Что и говорить, с помощью трезвого рассудка воевать с такими умонастроениями нелегко.
Озолниек снимает галстук, расстегивает сорочку и, предварительно позвонив дежурному и наказав разбудить его через два часа, засыпает за столом, положив голову на сложенные руки.
XVI
У входа в здание штаба стоит черная "Волга". Прибыли гости из министерства – полковник Аугсткалн и подполковник Ветров. Аугсткална Озолниек знает давно, а подполковник ему почти незнаком, он работает в министерстве всего месяца три и впервые приехал в колонию.
Плечистый, добродушный полковник чувствует себя здесь как хозяин, расспрашивает Озолниека то про одного, то про другого работника, интересуется, как у ребят дела с учебой, как закончился год. Полковник далеко не молод, голова седая, но он еще бодр и подтянут, а отлично сшитая форма делает его лет на десять моложе.

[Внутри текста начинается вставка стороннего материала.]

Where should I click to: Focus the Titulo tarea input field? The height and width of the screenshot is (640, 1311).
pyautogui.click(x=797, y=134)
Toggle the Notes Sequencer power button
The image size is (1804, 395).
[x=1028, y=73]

В проходной гостей и начальника приветствует представительный контролер в парадной форме. Напротив школы на мачтах полощутся алые стяги. Изза угла показывается и тут же исчезает фигура вестового – помчался доложить, что "уже идут" и, хотя гостей еще не видно, своевременно раздаются звуки марша и глухо бухает барабан. Газоны старательно причесаны граблями, на них ни обрывка бумаги, ни обломка сучка, низенькая ограда вдоль дорожек накануне побелена известкой и теперь сверкает ослепительной белизной; липкам уже лет по десять, они тоже празднично раскудрявилисъ молодой листвой, а оконные стекла, надраенные старыми газетами, рассыпают солнечные зайчики. В зоне чистота и порядок и, пожалуй, известный уют; приземистые старинные здания общежития и санитарной части, архитектурное убожество которых очевидно, – даже они, освещенные ярким солнцем, недурно вписываются в общий ансамбль.
В надлежащий момент музыка обрывается, один только барабанщик увлекся и бабахнул лишний раз, и этот одинокий удар – словно орудийный салют.

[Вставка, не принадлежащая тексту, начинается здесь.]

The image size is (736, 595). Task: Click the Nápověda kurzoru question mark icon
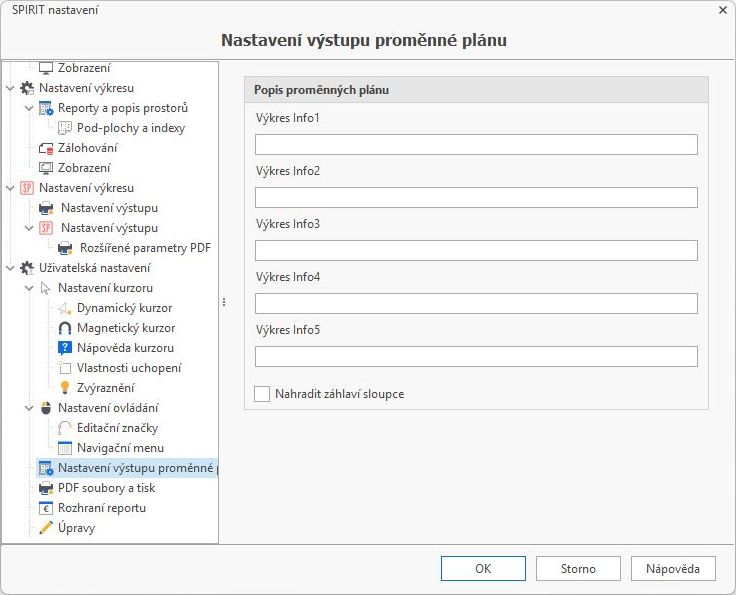[x=65, y=348]
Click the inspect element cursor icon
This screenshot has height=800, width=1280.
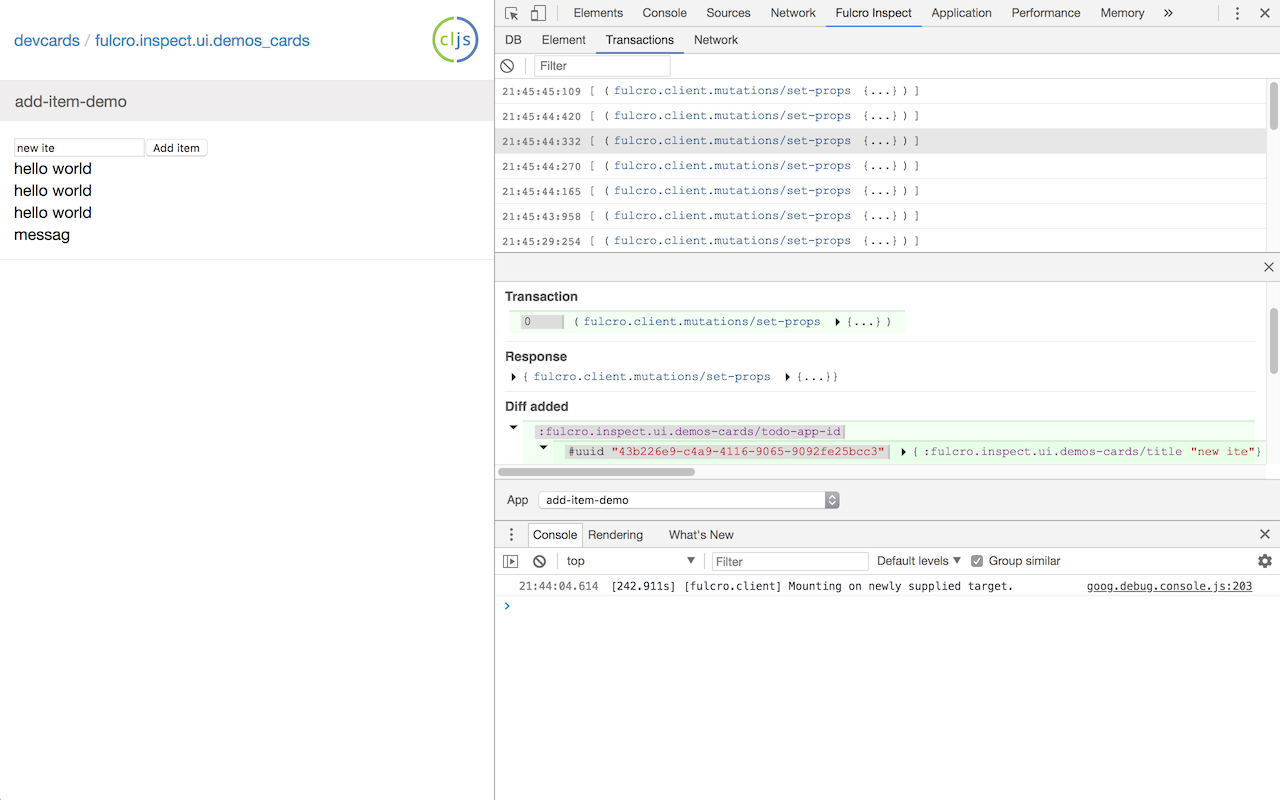click(x=512, y=13)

Ребята к Первомаю получили новую одежду и еще не успели ее затаскать. Сапоги блестят, у всех белые подворотнички, нет ни одной оторванной пуговицы, и гладко остриженные головы делают строй похожим на аккуратную грядку с тыквами.
Озолниек сбоку поглядывает на полковника: "Ну как, старина?" – и полковник улыбается. По части внешнего вида точки зрения Озолниека и Аугсткална совпадают. Начальник колонии большой мастер блеснуть внешним эффектом, он знает, что полковник оценит его по достоинству. А насчет остального – только бы не мешали действовать; Озолниек и сам со всем справится.

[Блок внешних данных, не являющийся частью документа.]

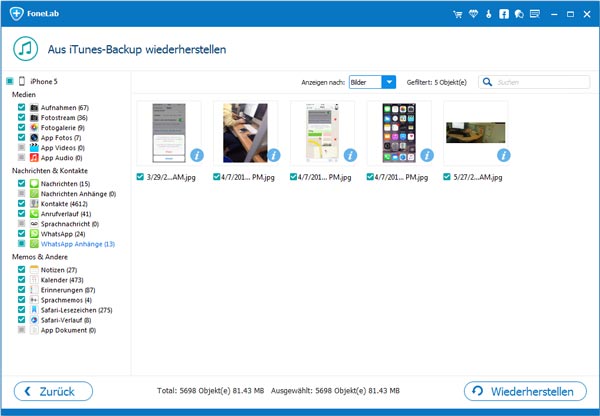
Task: Select the Safari-Lesezeichen category
Action: 76,310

Воспитанники давно сами подравняли носки ботинок по желтой полосе на асфальте "проспекта Озолниека"; когда же дежурный воспитатель подает команду "равняйсь!", им остается только выпятить грудь и дружно повернуть головы.
Точно в момент, когда козырек фуражки полковника выныривает из-за липок, что стоят вдоль дорожек, раздается команда: "Смирно! Равнение налево!" То, что сегодня дежурит самый молодцеватый офицер, вовсе не случайно. После начальника у него в колонии лучшая военная выправка и безукоризненные командные навыки. Как видно, полковник тоже отличный строевик. И вот они стоят друг против друга навытяжку, оба подтянутые, статные, один докладывает, другой принимает рапорт. Хоть лица Аугсткална и не видно, Озолниек знает, что полковник доволен.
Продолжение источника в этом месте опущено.